Budapest - Spice of europe
The Palace of ArtsBudapestGreater Budapest

While best known for its Belle-Époque buildings, Budapest also features other architectural styles that have left their mark on the city above ground and below. The Bauhaus influence of the pre-war era helped shape modern Budapest, along with the striking office buildings and hotels typifying today’s contemporary metropolis.

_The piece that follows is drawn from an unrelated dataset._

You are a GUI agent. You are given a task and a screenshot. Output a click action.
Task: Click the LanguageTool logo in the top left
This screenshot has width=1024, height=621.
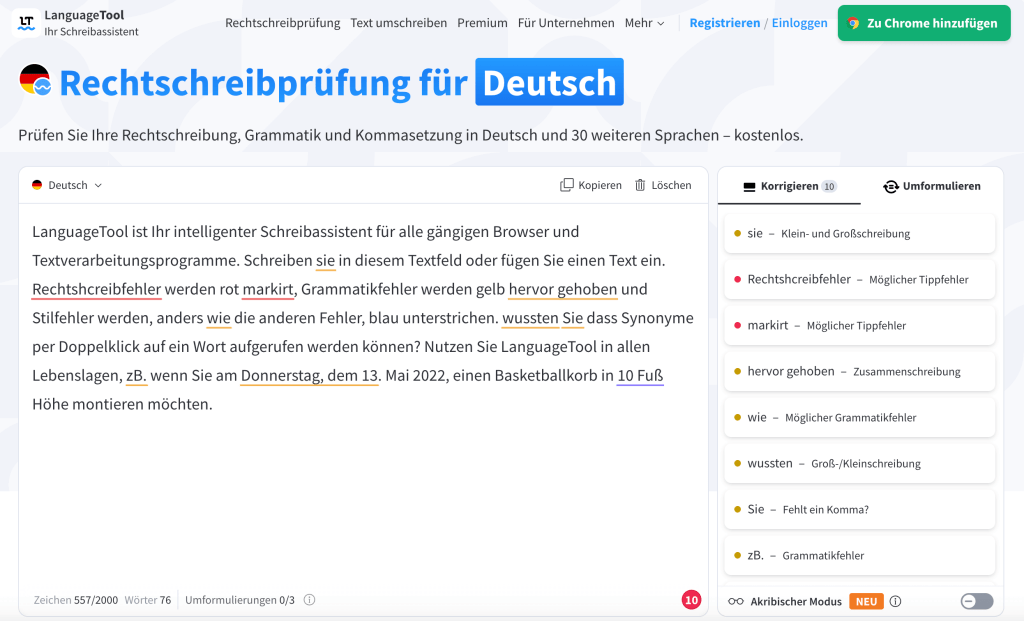click(25, 23)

Budapest’s first Bauhaus design school was set up in 1928. Six years later, local architects converted a former transformer station on Kazinczy Street, today the Museum of Electrical Engineering in the party quarter. Other Bauhaus examples are in residential districts such as Pasarét and Újlipótváros, where the Jézus Szíve Parish Church was considered too modern for its time in 1933. The first reinforced concrete church in Budapest, it was mockingly called ‘God’s Garage’. Today, it is a cherished destination for fans of 20th-century architecture.

 

Back in the centre of town, the centrepiece of focal Erzsébet Square is a former Bauhaus-style bus station that has since been refashioned to house a two-floor destination dedicated to late-night urban drinking.

 

Close by on Budapest’s main square, Vörösmarty Square, a soaring glass-and-steel façade houses boutiques and cafés, an example of contemporary architecture alongside the elaborate Art Nouveau of the Gerbeaud confectionery.

 

Multifunctional architecture underscores the city’s most recent creations. Down the Danube from the city centre, Bálna Budapest blends history and modernity. Comprised of two parallel century-old red brick warehouses joined by a whale-shaped glass shell, this riverfront complex hides shops and cultural hubs in its belly, while stylish pubs provide a pretty panorama on its side. Its creator, Kas Oosterhuis, was also responsible for Dubai Sports City and the Capital Centre in Abu Dhabi.

Further down the river towards Rákóczi Bridge, the Millennial Cultural Centre is a complex of arts venues by the terminus of tram line 2. The Palace of Arts (Müpa) with its world-quality concert hall, the Ludwig Museum of Contemporary Art and the National Theatre (Nemzeti Színház) are all found here. Versatile yet graceful, the complex functions as a cultural citadel suited to the needs of today.

 

Across the river, the new wing at the Rudas Baths has enhanced everyone’s spa experience thanks to colourful Zsolnay tiles and a rooftop hot tub with a panoramic portrayal of the Pest skyline. The architects still managed to honour the building’s Ottoman heritage, nearly 500 years of history still in evidence today.

Below ground at nearby Gellért Square is perhaps the most stunning example of the stations conceived for the new green metro line 4, Tamás Komoróczy’s mosaic interior decorating the deepest of the ten stops unveiled in 2014.

 

But Budapest continues to embrace the new. Further contemporary projects include the new Telekom headquarters, a cultural complex being developed in City Park (Városliget) and the proposed MOL skyscraper at Kopaszi Dam (Kopaszi-gát).